Released: April 29, 2013
Signed: Justice D.P. Cole
Footnotes
[1] Staff Sgt. Lamond correctly stated in evidence that TPS policy contains no direction to officers that they are to treat youths at all differently from adults in deciding either whether or how to conduct strip searches. He said that he had this in mind when he directed the constables to strip search S.M. While I agree that he applied the policy correctly, with respect it seems to me that he should have given more thought to the extreme youth of this accused.
[2] Staff Sgt. Lamond offered in evidence that in one case he did not order a strip search because the accused was already naked when he entered the police station. In another case, the accused had been arrested wearing only his underwear, and the arresting officers had already conducted a search of his groin before he was brought into the station.
[3] I presume that, unlike what happened in Golden, the accused was the one who lowered or removed his underwear.
[4] I have also considered the decision of the Saskatchewan Court of Queen's Bench in R. v. B.A.P. [2013] S.J. No. 60. Even though that case dealt with whether or not evidence seized from swabbing an accused young person's penis and groin area should be excluded from evidence under s. 24(2) of the Charter, rather than s. 24(1) as I am considering here, the analysis at paras. 8-24 of that case very much commends itself to me here.
[5] I have not forgotten that, though the facts were very different, R. v. Nasogaluak 2010 SCC 6, [2010] S.C.J. No. 6 established that a reduction of sentence is a possible remedy for misbehaviour by State officials. But I am not dealing here with a possible remedy to be applied following a finding of guilt. If this trial is allowed to proceed, that stage may never be reached, which would leave the accused without a real remedy for the breach of his Charter rights.

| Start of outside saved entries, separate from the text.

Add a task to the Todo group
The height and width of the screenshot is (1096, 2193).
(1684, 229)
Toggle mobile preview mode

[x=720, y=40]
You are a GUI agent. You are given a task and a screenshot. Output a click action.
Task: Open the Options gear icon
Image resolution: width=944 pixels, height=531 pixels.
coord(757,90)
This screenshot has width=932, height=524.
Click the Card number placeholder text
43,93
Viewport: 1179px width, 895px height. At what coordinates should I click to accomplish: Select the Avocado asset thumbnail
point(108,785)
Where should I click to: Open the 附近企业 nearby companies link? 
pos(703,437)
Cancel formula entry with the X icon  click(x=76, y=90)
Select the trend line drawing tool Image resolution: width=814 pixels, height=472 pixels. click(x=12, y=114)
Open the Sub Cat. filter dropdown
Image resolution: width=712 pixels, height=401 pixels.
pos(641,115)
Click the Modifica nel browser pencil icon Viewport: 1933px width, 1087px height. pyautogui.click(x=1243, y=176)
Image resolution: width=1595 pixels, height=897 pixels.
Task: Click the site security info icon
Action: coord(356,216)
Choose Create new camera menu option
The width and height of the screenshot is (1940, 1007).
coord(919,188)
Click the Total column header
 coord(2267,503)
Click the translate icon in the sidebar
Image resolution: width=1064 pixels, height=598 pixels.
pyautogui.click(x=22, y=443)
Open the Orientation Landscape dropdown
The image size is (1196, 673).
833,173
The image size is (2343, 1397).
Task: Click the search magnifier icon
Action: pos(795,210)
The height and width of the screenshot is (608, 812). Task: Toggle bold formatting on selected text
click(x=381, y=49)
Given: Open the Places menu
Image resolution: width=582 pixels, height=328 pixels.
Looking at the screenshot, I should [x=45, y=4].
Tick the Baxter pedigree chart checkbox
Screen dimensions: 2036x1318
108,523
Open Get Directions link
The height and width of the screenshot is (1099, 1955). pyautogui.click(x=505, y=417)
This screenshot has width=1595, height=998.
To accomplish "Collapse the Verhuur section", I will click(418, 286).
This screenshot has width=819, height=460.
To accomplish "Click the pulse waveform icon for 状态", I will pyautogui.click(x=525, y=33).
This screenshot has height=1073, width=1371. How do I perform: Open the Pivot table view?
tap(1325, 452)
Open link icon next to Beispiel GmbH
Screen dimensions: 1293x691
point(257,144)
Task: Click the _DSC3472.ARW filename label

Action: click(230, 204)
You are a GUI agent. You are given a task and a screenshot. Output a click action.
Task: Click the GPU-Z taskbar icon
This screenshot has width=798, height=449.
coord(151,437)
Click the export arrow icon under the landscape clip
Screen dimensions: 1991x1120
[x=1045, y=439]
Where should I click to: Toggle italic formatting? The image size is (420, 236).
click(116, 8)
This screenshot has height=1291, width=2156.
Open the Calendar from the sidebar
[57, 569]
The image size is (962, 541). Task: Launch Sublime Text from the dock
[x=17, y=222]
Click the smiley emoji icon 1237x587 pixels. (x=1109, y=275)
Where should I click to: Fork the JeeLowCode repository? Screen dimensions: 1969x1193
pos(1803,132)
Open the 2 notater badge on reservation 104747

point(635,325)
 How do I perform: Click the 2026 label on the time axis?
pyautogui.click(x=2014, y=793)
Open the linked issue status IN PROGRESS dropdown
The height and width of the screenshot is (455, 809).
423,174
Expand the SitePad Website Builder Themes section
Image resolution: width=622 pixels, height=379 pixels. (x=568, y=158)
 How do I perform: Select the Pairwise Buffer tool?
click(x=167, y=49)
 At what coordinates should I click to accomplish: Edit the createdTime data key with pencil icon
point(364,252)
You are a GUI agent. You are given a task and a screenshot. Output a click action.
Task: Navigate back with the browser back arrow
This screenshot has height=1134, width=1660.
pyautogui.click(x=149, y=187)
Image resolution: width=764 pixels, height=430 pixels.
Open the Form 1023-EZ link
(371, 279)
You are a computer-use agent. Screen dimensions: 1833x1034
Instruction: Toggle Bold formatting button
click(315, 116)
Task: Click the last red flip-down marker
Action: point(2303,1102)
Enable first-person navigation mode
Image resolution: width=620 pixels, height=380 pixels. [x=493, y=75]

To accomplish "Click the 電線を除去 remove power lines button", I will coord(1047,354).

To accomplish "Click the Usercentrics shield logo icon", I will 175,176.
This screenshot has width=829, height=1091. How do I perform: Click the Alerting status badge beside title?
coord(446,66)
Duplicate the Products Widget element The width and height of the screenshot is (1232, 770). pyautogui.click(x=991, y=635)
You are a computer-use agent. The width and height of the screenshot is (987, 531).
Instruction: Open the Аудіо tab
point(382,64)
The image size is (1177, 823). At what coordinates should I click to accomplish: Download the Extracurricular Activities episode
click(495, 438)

[6] I am aware that the Toronto Police Services Board is currently conducting a review of strip search policies, and some might say that a judge should leave it to that legislative body to decide how best to impose policies that it considers appropriate (and constitutionally valid). However, it must be kept in mind that the abuses which judges have found have occurred despite existing policies mandating that prisoners should not normally be stripped naked.